## ABOUT THIS EXERCISE:
Everything in the listing below must be duplicated exactly.

## INPUT DATA:
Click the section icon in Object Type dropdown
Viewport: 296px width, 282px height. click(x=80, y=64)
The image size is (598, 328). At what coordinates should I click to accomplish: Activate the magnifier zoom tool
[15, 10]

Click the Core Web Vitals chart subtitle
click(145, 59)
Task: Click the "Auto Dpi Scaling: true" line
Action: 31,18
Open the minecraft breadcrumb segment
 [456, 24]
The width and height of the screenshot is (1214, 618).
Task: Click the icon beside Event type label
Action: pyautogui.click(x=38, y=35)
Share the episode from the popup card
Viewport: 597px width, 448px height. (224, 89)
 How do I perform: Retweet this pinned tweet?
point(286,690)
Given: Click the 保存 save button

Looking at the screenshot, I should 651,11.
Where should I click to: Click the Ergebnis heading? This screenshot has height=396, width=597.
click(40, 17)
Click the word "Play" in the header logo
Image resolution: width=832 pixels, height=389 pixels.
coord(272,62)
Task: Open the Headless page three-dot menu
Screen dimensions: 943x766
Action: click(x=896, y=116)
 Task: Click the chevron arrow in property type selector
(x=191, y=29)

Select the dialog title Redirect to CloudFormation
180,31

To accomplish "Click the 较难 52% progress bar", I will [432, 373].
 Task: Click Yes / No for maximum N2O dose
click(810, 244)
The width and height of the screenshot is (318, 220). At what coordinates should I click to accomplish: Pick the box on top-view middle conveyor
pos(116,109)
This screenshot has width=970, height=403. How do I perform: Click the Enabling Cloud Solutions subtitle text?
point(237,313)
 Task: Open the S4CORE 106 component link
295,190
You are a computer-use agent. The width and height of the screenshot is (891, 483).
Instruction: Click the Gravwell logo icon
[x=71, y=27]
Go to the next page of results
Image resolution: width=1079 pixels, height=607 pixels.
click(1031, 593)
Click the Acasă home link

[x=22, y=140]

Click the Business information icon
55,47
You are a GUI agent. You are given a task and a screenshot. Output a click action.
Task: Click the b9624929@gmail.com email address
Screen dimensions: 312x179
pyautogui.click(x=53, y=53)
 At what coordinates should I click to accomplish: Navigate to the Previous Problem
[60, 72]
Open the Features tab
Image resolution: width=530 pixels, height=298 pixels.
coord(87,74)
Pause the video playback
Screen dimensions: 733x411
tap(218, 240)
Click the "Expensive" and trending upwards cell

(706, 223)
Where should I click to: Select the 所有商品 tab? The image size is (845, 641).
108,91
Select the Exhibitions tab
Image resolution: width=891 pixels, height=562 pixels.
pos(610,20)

## SOLUTION FOR THIS PROBLEM:
Click the section icon in Object Type dropdown
Viewport: 296px width, 282px height. click(x=80, y=64)
The image size is (598, 328). At what coordinates should I click to accomplish: Activate the magnifier zoom tool
[15, 10]

Click the Core Web Vitals chart subtitle
click(145, 59)
Task: Click the "Auto Dpi Scaling: true" line
Action: 31,18
Open the minecraft breadcrumb segment
 [456, 24]
The width and height of the screenshot is (1214, 618).
Task: Click the icon beside Event type label
Action: pyautogui.click(x=38, y=35)
Share the episode from the popup card
Viewport: 597px width, 448px height. (224, 89)
 How do I perform: Retweet this pinned tweet?
point(286,690)
Given: Click the 保存 save button

Looking at the screenshot, I should 651,11.
Where should I click to: Click the Ergebnis heading? This screenshot has height=396, width=597.
click(40, 17)
Click the word "Play" in the header logo
Image resolution: width=832 pixels, height=389 pixels.
coord(272,62)
Task: Open the Headless page three-dot menu
Screen dimensions: 943x766
Action: click(x=896, y=116)
 Task: Click the chevron arrow in property type selector
(x=191, y=29)

Select the dialog title Redirect to CloudFormation
180,31

To accomplish "Click the 较难 52% progress bar", I will [432, 373].
 Task: Click Yes / No for maximum N2O dose
click(810, 244)
The width and height of the screenshot is (318, 220). At what coordinates should I click to accomplish: Pick the box on top-view middle conveyor
pos(116,109)
This screenshot has width=970, height=403. How do I perform: Click the Enabling Cloud Solutions subtitle text?
point(237,313)
 Task: Open the S4CORE 106 component link
295,190
You are a computer-use agent. The width and height of the screenshot is (891, 483).
Instruction: Click the Gravwell logo icon
[x=71, y=27]
Go to the next page of results
Image resolution: width=1079 pixels, height=607 pixels.
click(1031, 593)
Click the Acasă home link

[x=22, y=140]

Click the Business information icon
55,47
You are a GUI agent. You are given a task and a screenshot. Output a click action.
Task: Click the b9624929@gmail.com email address
Screen dimensions: 312x179
pyautogui.click(x=53, y=53)
 At what coordinates should I click to accomplish: Navigate to the Previous Problem
[60, 72]
Open the Features tab
Image resolution: width=530 pixels, height=298 pixels.
coord(87,74)
Pause the video playback
Screen dimensions: 733x411
tap(218, 240)
Click the "Expensive" and trending upwards cell

(706, 223)
Where should I click to: Select the 所有商品 tab? The image size is (845, 641).
108,91
Select the Exhibitions tab
Image resolution: width=891 pixels, height=562 pixels.
pos(610,20)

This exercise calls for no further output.